Puis vient le temps de la revanche sociale, grandes concentrations financières, puis prétendue crise pétrolière qui est une autre façon de parler de crise financière. Pour la première fois le chômage de masse apparaît.
1974 Giscard se fait élire en se montrant en photo avec ses filles et en faisant une campagne décontractée, à la Kennedy. Et première politique du gouvernement Chirac : la relance par la consommation. Les chômeurs licenciés pour raison économique touchent 90 % de leur salaire brut pendant un an (ce qui fait un peu plus que leur salaire net ) : bien sûr vous ne travaillez plus, mais vous consommez.
Juillet 1976, la crise s'est installée, ce qu'on appelle la stagflation, l'inflation sans la croissance. La société se replie sur elle-même et on attise les peurs comme aujourd'hui où, depuis lamise en place de l'euro, notre société n'a jamais été aussi réactionnaire par certains côtés.
Quand Ranucci est jugé, la gauche est majoritaire en voix avec un PC à 20 %, c'est le plus haut du programme commun : nationalisations, relance, propositions de lois sociales : retraite à 60 ans, 5 semaines de congés payés comme chez Renault qui l'a expérimenté.
On vient de découvrir les hypermarchés, la consommation à outrance. Et Ranucci arrive dans cette crise, le chômage ne cesse de monter etc...

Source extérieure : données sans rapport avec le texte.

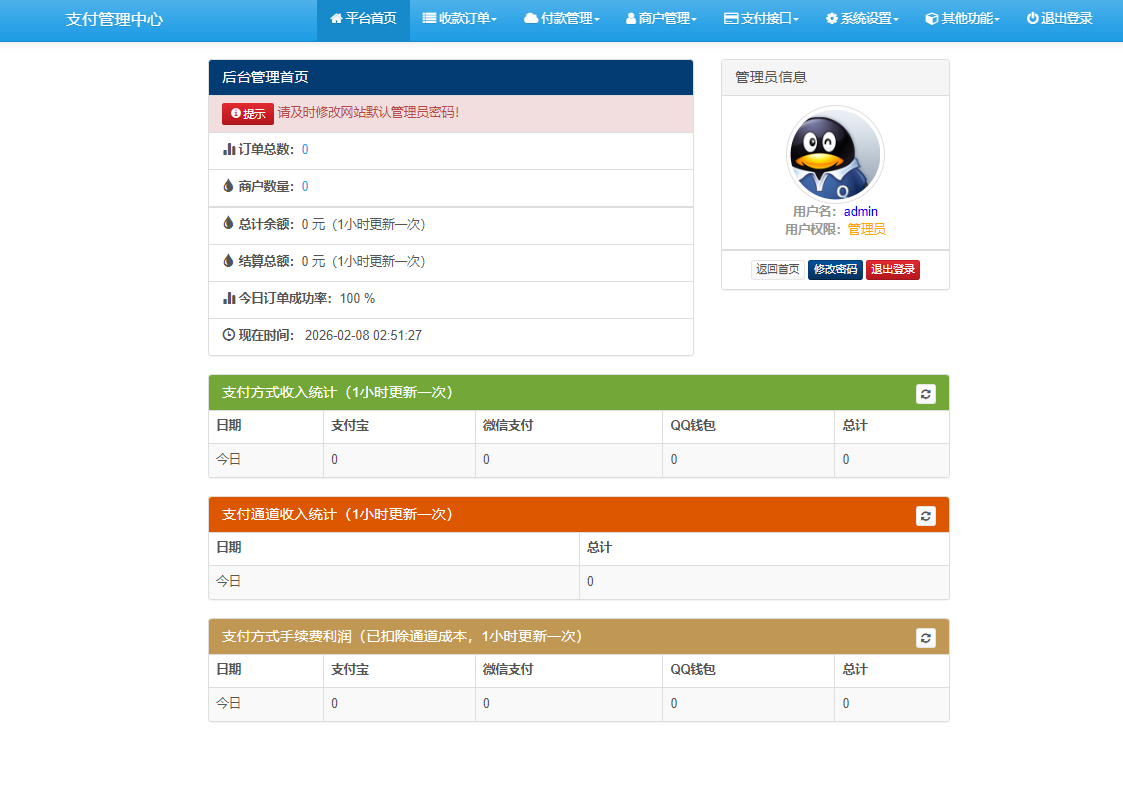This screenshot has width=1123, height=785.
Task: Select the 平台首页 menu item
Action: click(x=363, y=19)
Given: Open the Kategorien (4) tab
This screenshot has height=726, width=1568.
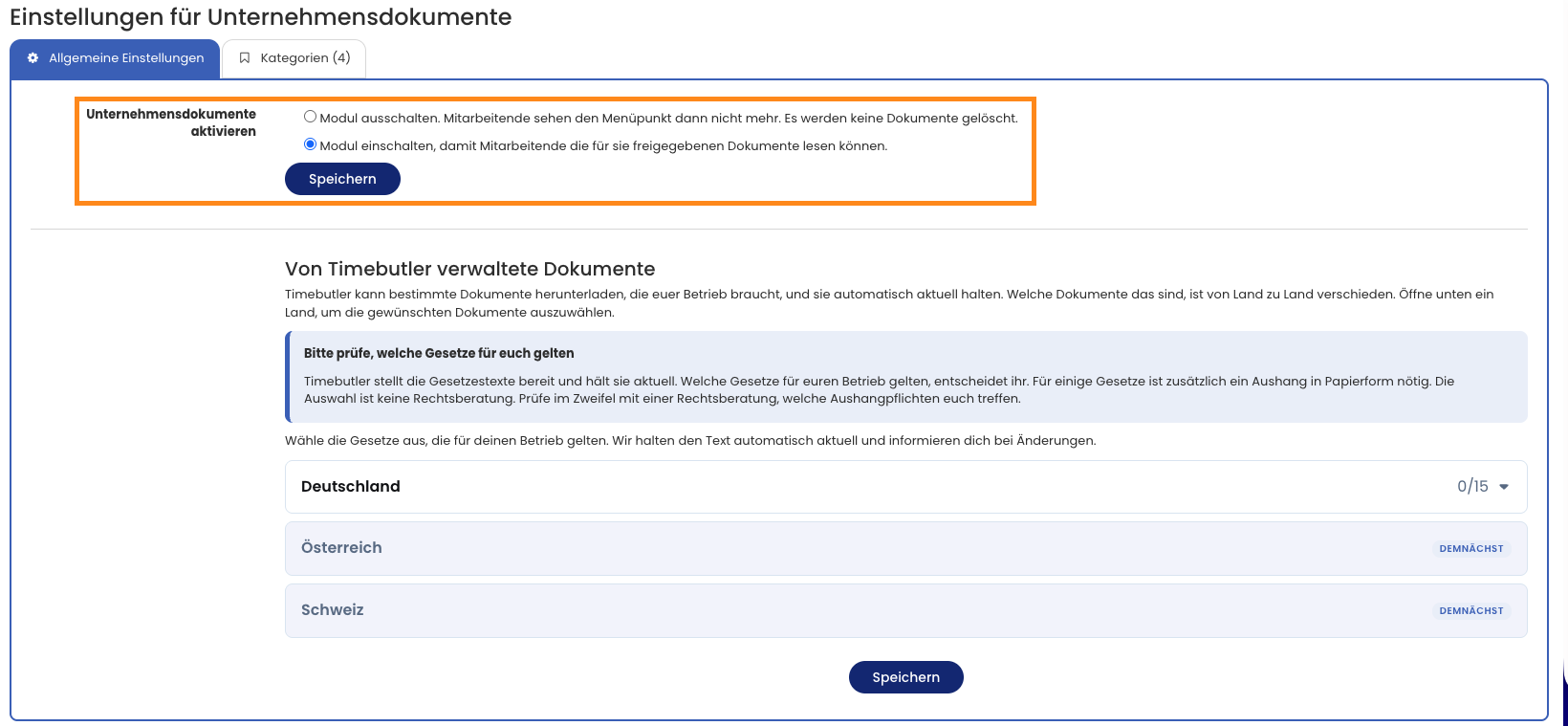Looking at the screenshot, I should (x=294, y=58).
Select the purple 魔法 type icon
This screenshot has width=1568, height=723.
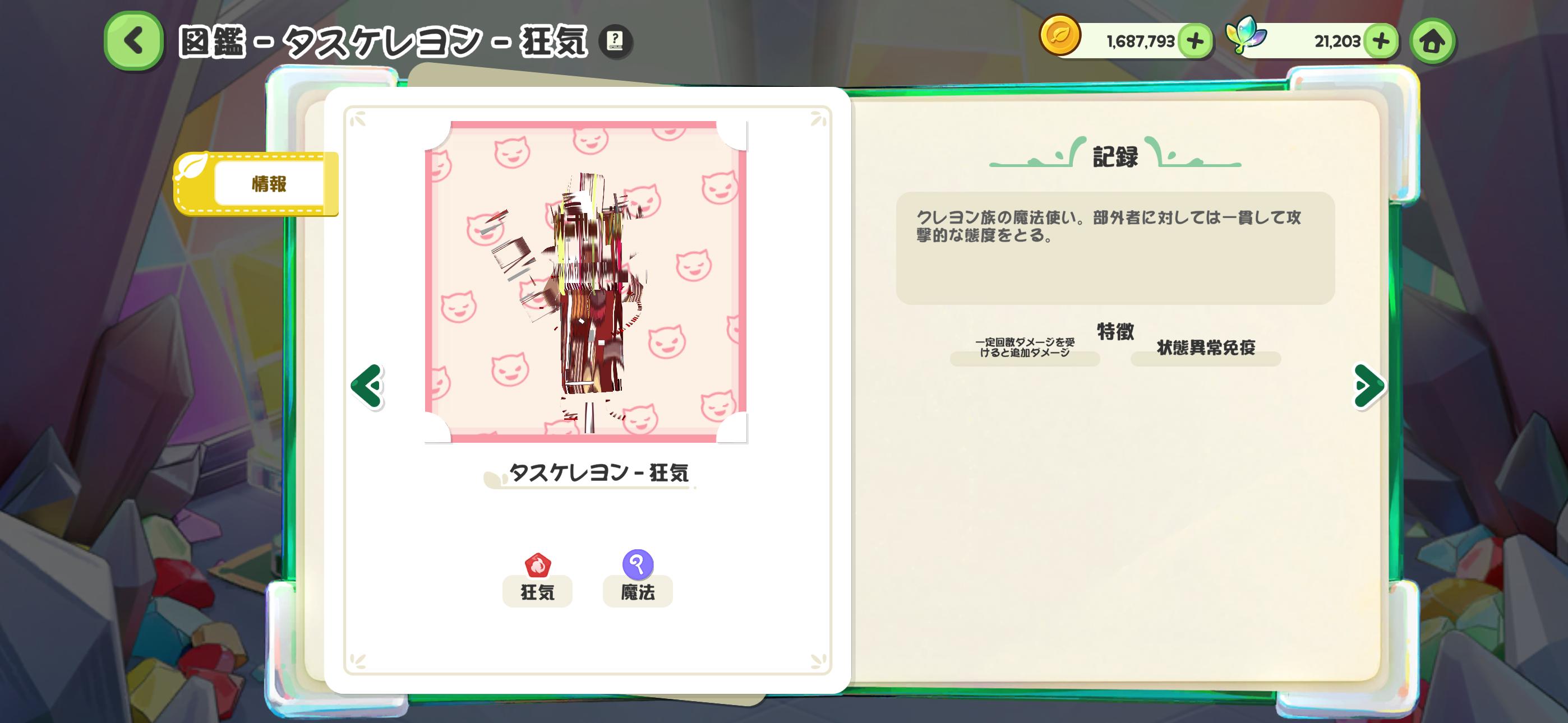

Quand il entre dans ce tribunal, il est déjà mort, parce que l'époque le veut. Parce que le climat le veut, bientôt Alain Peyrefitte fera voter les lois "sécurité liberté" (tiens cela ne vous rappelle rien ?), et la peine de mort est devenue une arme de ce régime.
L'inflation à l'époque tourne autour de 12 % par an. Et pour la baisser, Raymond Barre propose de réduire le taux de TVA. Je me rappelle sur un livre qui coûtait 20 francs, vous récupériez 20 centimes. C'était censé contenir la hausse des prix. Et le chômage qui grimpe, et qui grimpe.
Georges Séguy : Chirac voit le bout du tunnel parce qu'il confond l'entrée et la sortie. ce n'était pas faux. Plus tard le capitalisme allait étendre son emprise.
NOn je crois que l'on oublie le contexte de cette affaire et le climat qui a entouré ce procès, qui fait que même en plaidant coupable, les jurés l'auraient condamné à mort.
Pour ce qui est de Lombard, il a très bien plaidé, mais personne ne voulait rien entendre, donc personne n'a rien entendu. Les doutes sur le couteau ont été formulés, sur la saisie du pantalon, sur l'existence de l'homme au pull rouge. Et si Viala montre les PV à la fin, c'est bien parce qu'il y a quand même un doute introduit par les défenseurs.
Vouloir parler des avocats en oubliant le contexte (et volontairement j'ai omis Patrick Henry alors qu'à l'époque c'était du délire l'affaire Patrick Henry), c'est se faire une idée de ce procès qui est distordu.
Essayer de défendre quelqu'un quand la foule entière est venue réclamer la mort, sans rien connaître ni comprendre de ce dossier, simplement par pulsion.
La différence entre Me Lombard et Me Badinter, c'est que ce dernier a sauvé la tête de P. Henry.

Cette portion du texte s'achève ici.